Community
Feast
It doesn't really happen
in isolation. Food, I mean. Food is the paradigmatic communal good. At all points along the trajectory of its
existence – from the planting of seed to the breaking of bread – food is meant
to be shared. The bread and the wine,
they make for communion long before the hungry arrive at the table. The bounty of hunt and harvest, they
literally make the community, and the
work of building starts long before anyone comes to the feast. The feast is, in truth, the celebration of
what has come to exist in the very process of its making: community itself. No feast, no community. And
no community, no feast.
The breathtaking tragedy
of the modern industrial food system is that it breaks this bond. From the single-cockpit crop duster spraying
glyphosate and destroying the microbial bonds that make for healthy soil, to
the drive-through burger consumed alone on the highway, the system by which the
vast majority of North Americans obtain "food" (one can argue it
barely meets a proper definition) severs our ties with each other and with the
earth in a bewildering number and variety of ways.

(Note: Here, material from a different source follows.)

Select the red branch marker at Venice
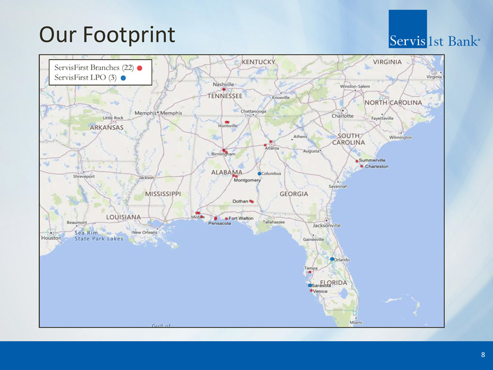The image size is (493, 370). click(311, 291)
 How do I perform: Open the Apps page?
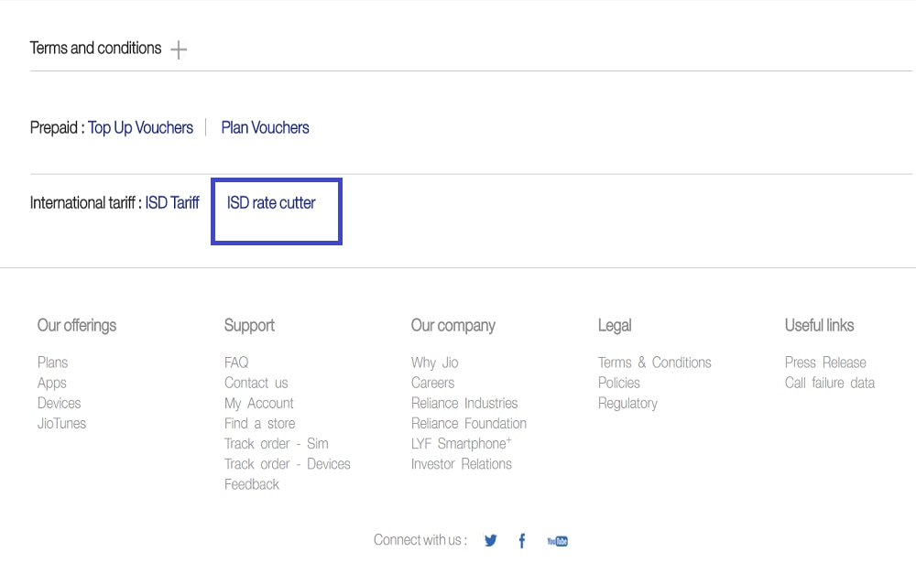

How did we arrive here? This
story has been well documented by a small army of journalists, historians,
economists, health professionals, and others – not to mention a good number of
farmers and ranchers themselves* – over a period of decades now. And there is little,
if anything, of value I can add to their body of work, except to observe one
particular unifying theme: that the road to hell is paved with good intentions. I hazard this cliché as one summary of this
body of work – notwithstanding the usually sound editorial bias against clichés
(due to their tendency to obscure more than they reveal) – because it is
precisely the cautionary nugget I need to bear in mind as I take the next
logical question as the organizing principle of my life: So where do we go from here? How do we get ourselves out of this mess? What does the work of redemption look like,
in practice, on the ground, in the
ground?
These questions are worth
inhabiting. Their answers are worth
living toward. And even from the
wilderness into which we have unwittingly wandered, we can make out the
essential contours of the land of promise, where we gather around the table to
feast, to celebrate the ties that have been formed to make the feast possible.
*In addition to the resources mentioned yesterday, I would also recommend – again, merely as a starting point, because the body of work has burgeoned in recent years – Dirt to Soil: One Family's Journey into Regenerative Agriculture (2018), by North Dakota farmer and rancher Gabe Brown.